- Extracted information
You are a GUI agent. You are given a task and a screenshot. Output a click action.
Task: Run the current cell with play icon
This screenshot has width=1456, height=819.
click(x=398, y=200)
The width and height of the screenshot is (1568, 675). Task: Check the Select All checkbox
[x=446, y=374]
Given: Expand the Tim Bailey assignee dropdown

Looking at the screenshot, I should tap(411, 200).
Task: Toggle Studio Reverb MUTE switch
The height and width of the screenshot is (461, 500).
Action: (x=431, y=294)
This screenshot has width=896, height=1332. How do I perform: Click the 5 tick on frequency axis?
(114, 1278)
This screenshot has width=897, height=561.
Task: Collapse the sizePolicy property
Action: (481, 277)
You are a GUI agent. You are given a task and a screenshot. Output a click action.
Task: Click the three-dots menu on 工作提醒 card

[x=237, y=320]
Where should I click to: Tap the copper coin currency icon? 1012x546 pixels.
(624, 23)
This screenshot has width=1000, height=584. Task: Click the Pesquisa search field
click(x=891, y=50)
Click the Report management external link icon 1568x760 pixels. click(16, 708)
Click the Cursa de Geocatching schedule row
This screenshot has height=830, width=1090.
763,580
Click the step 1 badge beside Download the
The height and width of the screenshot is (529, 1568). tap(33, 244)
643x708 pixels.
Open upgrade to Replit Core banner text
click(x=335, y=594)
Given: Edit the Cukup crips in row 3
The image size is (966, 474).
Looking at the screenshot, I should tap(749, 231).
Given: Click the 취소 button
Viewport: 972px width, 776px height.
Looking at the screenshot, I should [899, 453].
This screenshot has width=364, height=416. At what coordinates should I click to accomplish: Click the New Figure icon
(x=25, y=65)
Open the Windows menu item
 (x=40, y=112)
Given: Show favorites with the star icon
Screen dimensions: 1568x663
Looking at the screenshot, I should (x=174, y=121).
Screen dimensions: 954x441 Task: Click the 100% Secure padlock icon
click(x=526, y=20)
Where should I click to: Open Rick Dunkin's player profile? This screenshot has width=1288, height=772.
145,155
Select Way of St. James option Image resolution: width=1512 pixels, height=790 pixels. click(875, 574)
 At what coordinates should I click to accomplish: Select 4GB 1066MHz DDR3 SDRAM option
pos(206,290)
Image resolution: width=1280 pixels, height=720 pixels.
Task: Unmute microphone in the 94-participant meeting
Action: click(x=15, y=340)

- Task to carry out
Repeat the listing above exactly. Add nothing.

- Result of this exercise
You are a GUI agent. You are given a task and a screenshot. Output a click action.
Task: Run the current cell with play icon
This screenshot has width=1456, height=819.
click(x=398, y=200)
The width and height of the screenshot is (1568, 675). Task: Check the Select All checkbox
[x=446, y=374]
Given: Expand the Tim Bailey assignee dropdown

Looking at the screenshot, I should tap(411, 200).
Task: Toggle Studio Reverb MUTE switch
The height and width of the screenshot is (461, 500).
Action: (x=431, y=294)
This screenshot has width=896, height=1332. How do I perform: Click the 5 tick on frequency axis?
(114, 1278)
This screenshot has width=897, height=561.
Task: Collapse the sizePolicy property
Action: (481, 277)
You are a GUI agent. You are given a task and a screenshot. Output a click action.
Task: Click the three-dots menu on 工作提醒 card

[x=237, y=320]
Where should I click to: Tap the copper coin currency icon? 1012x546 pixels.
(624, 23)
This screenshot has width=1000, height=584. Task: Click the Pesquisa search field
click(x=891, y=50)
Click the Report management external link icon 1568x760 pixels. click(16, 708)
Click the Cursa de Geocatching schedule row
This screenshot has height=830, width=1090.
763,580
Click the step 1 badge beside Download the
The height and width of the screenshot is (529, 1568). tap(33, 244)
643x708 pixels.
Open upgrade to Replit Core banner text
click(x=335, y=594)
Given: Edit the Cukup crips in row 3
The image size is (966, 474).
Looking at the screenshot, I should tap(749, 231).
Given: Click the 취소 button
Viewport: 972px width, 776px height.
Looking at the screenshot, I should [899, 453].
This screenshot has width=364, height=416. At what coordinates should I click to accomplish: Click the New Figure icon
(x=25, y=65)
Open the Windows menu item
 (x=40, y=112)
Given: Show favorites with the star icon
Screen dimensions: 1568x663
Looking at the screenshot, I should (x=174, y=121).
Screen dimensions: 954x441 Task: Click the 100% Secure padlock icon
click(x=526, y=20)
Where should I click to: Open Rick Dunkin's player profile? This screenshot has width=1288, height=772.
145,155
Select Way of St. James option Image resolution: width=1512 pixels, height=790 pixels. click(875, 574)
 At what coordinates should I click to accomplish: Select 4GB 1066MHz DDR3 SDRAM option
pos(206,290)
Image resolution: width=1280 pixels, height=720 pixels.
Task: Unmute microphone in the 94-participant meeting
Action: click(x=15, y=340)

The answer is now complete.